- **Try it**
Provide the material again, with every line intact and exact.

- **Extracted information**
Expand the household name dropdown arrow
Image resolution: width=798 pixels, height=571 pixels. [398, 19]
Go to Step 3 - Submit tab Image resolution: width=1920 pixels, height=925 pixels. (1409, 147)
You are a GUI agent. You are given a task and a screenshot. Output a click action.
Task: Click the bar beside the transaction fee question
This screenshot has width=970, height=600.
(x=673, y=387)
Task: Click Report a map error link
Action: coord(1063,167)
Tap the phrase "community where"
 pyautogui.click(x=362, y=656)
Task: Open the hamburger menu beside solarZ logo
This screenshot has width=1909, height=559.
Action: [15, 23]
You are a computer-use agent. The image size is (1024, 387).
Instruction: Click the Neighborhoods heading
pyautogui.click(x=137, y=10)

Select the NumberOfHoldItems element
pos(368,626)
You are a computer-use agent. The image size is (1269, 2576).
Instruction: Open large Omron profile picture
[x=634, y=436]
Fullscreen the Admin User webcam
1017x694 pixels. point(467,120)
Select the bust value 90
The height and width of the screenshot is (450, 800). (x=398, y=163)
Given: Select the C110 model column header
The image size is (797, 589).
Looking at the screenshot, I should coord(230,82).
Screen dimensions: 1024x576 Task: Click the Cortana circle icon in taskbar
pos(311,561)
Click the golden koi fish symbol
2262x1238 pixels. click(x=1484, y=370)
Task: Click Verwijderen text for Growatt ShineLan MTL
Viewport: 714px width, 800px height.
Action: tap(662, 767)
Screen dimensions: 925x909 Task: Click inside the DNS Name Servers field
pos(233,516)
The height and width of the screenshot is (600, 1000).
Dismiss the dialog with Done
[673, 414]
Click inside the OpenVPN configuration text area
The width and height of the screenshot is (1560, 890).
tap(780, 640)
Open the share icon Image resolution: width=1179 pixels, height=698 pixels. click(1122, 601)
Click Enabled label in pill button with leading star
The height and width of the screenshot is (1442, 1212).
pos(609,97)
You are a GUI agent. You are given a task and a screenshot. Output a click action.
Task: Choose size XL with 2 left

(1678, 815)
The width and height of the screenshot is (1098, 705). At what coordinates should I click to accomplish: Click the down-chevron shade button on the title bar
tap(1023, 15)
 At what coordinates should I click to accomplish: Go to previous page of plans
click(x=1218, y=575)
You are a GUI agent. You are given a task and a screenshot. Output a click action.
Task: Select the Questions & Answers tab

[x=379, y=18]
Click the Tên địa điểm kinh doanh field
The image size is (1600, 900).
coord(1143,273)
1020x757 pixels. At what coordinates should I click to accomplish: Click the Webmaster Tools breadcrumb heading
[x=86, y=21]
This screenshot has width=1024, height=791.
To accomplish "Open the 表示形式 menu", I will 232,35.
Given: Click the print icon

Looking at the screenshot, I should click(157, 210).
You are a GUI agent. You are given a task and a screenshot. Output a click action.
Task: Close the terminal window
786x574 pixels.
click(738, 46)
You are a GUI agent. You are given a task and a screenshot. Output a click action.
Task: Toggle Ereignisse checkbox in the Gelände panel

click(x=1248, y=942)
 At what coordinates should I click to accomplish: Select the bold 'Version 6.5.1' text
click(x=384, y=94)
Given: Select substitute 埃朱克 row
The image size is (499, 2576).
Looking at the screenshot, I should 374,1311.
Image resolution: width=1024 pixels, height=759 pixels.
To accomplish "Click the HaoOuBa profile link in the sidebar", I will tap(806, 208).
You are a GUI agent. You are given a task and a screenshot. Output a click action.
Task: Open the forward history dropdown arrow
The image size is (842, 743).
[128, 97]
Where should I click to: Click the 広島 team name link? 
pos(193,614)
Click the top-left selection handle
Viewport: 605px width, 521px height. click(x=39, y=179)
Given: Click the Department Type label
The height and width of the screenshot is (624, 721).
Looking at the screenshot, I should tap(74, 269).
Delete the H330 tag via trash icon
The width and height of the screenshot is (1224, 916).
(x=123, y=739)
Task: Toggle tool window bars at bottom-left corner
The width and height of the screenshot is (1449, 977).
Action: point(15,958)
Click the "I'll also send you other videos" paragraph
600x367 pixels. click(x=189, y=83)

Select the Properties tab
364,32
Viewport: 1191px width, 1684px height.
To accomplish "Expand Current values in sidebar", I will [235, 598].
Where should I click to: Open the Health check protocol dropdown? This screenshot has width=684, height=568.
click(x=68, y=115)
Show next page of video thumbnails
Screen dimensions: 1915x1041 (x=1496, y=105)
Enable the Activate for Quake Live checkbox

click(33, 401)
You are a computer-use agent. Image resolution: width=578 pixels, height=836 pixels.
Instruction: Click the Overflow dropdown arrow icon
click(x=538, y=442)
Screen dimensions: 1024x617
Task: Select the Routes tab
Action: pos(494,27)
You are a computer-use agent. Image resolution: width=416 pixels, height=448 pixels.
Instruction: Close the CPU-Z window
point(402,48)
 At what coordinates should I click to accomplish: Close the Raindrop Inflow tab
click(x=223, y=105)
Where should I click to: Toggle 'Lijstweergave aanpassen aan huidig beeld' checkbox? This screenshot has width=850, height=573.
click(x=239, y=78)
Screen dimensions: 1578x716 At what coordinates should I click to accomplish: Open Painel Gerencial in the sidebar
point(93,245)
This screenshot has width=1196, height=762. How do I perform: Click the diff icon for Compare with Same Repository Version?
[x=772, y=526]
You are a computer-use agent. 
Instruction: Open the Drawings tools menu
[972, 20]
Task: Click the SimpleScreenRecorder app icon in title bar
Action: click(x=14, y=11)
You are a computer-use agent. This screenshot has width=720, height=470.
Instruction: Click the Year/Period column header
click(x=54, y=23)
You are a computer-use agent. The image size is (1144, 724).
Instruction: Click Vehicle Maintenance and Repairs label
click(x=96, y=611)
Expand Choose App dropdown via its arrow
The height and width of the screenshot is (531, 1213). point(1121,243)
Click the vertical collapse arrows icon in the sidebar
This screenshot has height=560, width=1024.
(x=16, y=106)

- **Response to the exercise**
Expand the household name dropdown arrow
Image resolution: width=798 pixels, height=571 pixels. [398, 19]
Go to Step 3 - Submit tab Image resolution: width=1920 pixels, height=925 pixels. (1409, 147)
You are a GUI agent. You are given a task and a screenshot. Output a click action.
Task: Click the bar beside the transaction fee question
This screenshot has width=970, height=600.
(x=673, y=387)
Task: Click Report a map error link
Action: coord(1063,167)
Tap the phrase "community where"
 pyautogui.click(x=362, y=656)
Task: Open the hamburger menu beside solarZ logo
This screenshot has width=1909, height=559.
Action: [15, 23]
You are a computer-use agent. The image size is (1024, 387).
Instruction: Click the Neighborhoods heading
pyautogui.click(x=137, y=10)

Select the NumberOfHoldItems element
pos(368,626)
You are a computer-use agent. The image size is (1269, 2576).
Instruction: Open large Omron profile picture
[x=634, y=436]
Fullscreen the Admin User webcam
1017x694 pixels. point(467,120)
Select the bust value 90
The height and width of the screenshot is (450, 800). (x=398, y=163)
Given: Select the C110 model column header
The image size is (797, 589).
Looking at the screenshot, I should coord(230,82).
Screen dimensions: 1024x576 Task: Click the Cortana circle icon in taskbar
pos(311,561)
Click the golden koi fish symbol
2262x1238 pixels. click(x=1484, y=370)
Task: Click Verwijderen text for Growatt ShineLan MTL
Viewport: 714px width, 800px height.
Action: tap(662, 767)
Screen dimensions: 925x909 Task: Click inside the DNS Name Servers field
pos(233,516)
The height and width of the screenshot is (600, 1000).
Dismiss the dialog with Done
[673, 414]
Click inside the OpenVPN configuration text area
The width and height of the screenshot is (1560, 890).
tap(780, 640)
Open the share icon Image resolution: width=1179 pixels, height=698 pixels. click(1122, 601)
Click Enabled label in pill button with leading star
The height and width of the screenshot is (1442, 1212).
pos(609,97)
You are a GUI agent. You are given a task and a screenshot. Output a click action.
Task: Choose size XL with 2 left

(1678, 815)
The width and height of the screenshot is (1098, 705). At what coordinates should I click to accomplish: Click the down-chevron shade button on the title bar
tap(1023, 15)
 At what coordinates should I click to accomplish: Go to previous page of plans
click(x=1218, y=575)
You are a GUI agent. You are given a task and a screenshot. Output a click action.
Task: Select the Questions & Answers tab

[x=379, y=18]
Click the Tên địa điểm kinh doanh field
The image size is (1600, 900).
coord(1143,273)
1020x757 pixels. At what coordinates should I click to accomplish: Click the Webmaster Tools breadcrumb heading
[x=86, y=21]
This screenshot has width=1024, height=791.
To accomplish "Open the 表示形式 menu", I will 232,35.
Given: Click the print icon

Looking at the screenshot, I should click(157, 210).
You are a GUI agent. You are given a task and a screenshot. Output a click action.
Task: Close the terminal window
786x574 pixels.
click(738, 46)
You are a GUI agent. You are given a task and a screenshot. Output a click action.
Task: Toggle Ereignisse checkbox in the Gelände panel

click(x=1248, y=942)
 At what coordinates should I click to accomplish: Select the bold 'Version 6.5.1' text
click(x=384, y=94)
Given: Select substitute 埃朱克 row
The image size is (499, 2576).
Looking at the screenshot, I should 374,1311.
Image resolution: width=1024 pixels, height=759 pixels.
To accomplish "Click the HaoOuBa profile link in the sidebar", I will tap(806, 208).
You are a GUI agent. You are given a task and a screenshot. Output a click action.
Task: Open the forward history dropdown arrow
The image size is (842, 743).
[128, 97]
Where should I click to: Click the 広島 team name link? 
pos(193,614)
Click the top-left selection handle
Viewport: 605px width, 521px height. click(x=39, y=179)
Given: Click the Department Type label
The height and width of the screenshot is (624, 721).
Looking at the screenshot, I should tap(74, 269).
Delete the H330 tag via trash icon
The width and height of the screenshot is (1224, 916).
(x=123, y=739)
Task: Toggle tool window bars at bottom-left corner
The width and height of the screenshot is (1449, 977).
Action: point(15,958)
Click the "I'll also send you other videos" paragraph
600x367 pixels. click(x=189, y=83)

Select the Properties tab
364,32
Viewport: 1191px width, 1684px height.
To accomplish "Expand Current values in sidebar", I will [235, 598].
Where should I click to: Open the Health check protocol dropdown? This screenshot has width=684, height=568.
click(x=68, y=115)
Show next page of video thumbnails
Screen dimensions: 1915x1041 (x=1496, y=105)
Enable the Activate for Quake Live checkbox

click(33, 401)
You are a computer-use agent. Image resolution: width=578 pixels, height=836 pixels.
Instruction: Click the Overflow dropdown arrow icon
click(x=538, y=442)
Screen dimensions: 1024x617
Task: Select the Routes tab
Action: pos(494,27)
You are a computer-use agent. Image resolution: width=416 pixels, height=448 pixels.
Instruction: Close the CPU-Z window
point(402,48)
 At what coordinates should I click to accomplish: Close the Raindrop Inflow tab
click(x=223, y=105)
Where should I click to: Toggle 'Lijstweergave aanpassen aan huidig beeld' checkbox? This screenshot has width=850, height=573.
click(x=239, y=78)
Screen dimensions: 1578x716 At what coordinates should I click to accomplish: Open Painel Gerencial in the sidebar
point(93,245)
This screenshot has width=1196, height=762. How do I perform: Click the diff icon for Compare with Same Repository Version?
[x=772, y=526]
You are a computer-use agent. 
Instruction: Open the Drawings tools menu
[972, 20]
Task: Click the SimpleScreenRecorder app icon in title bar
Action: click(x=14, y=11)
You are a computer-use agent. This screenshot has width=720, height=470.
Instruction: Click the Year/Period column header
click(x=54, y=23)
You are a computer-use agent. The image size is (1144, 724).
Instruction: Click Vehicle Maintenance and Repairs label
click(x=96, y=611)
Expand Choose App dropdown via its arrow
The height and width of the screenshot is (531, 1213). point(1121,243)
Click the vertical collapse arrows icon in the sidebar
This screenshot has height=560, width=1024.
(x=16, y=106)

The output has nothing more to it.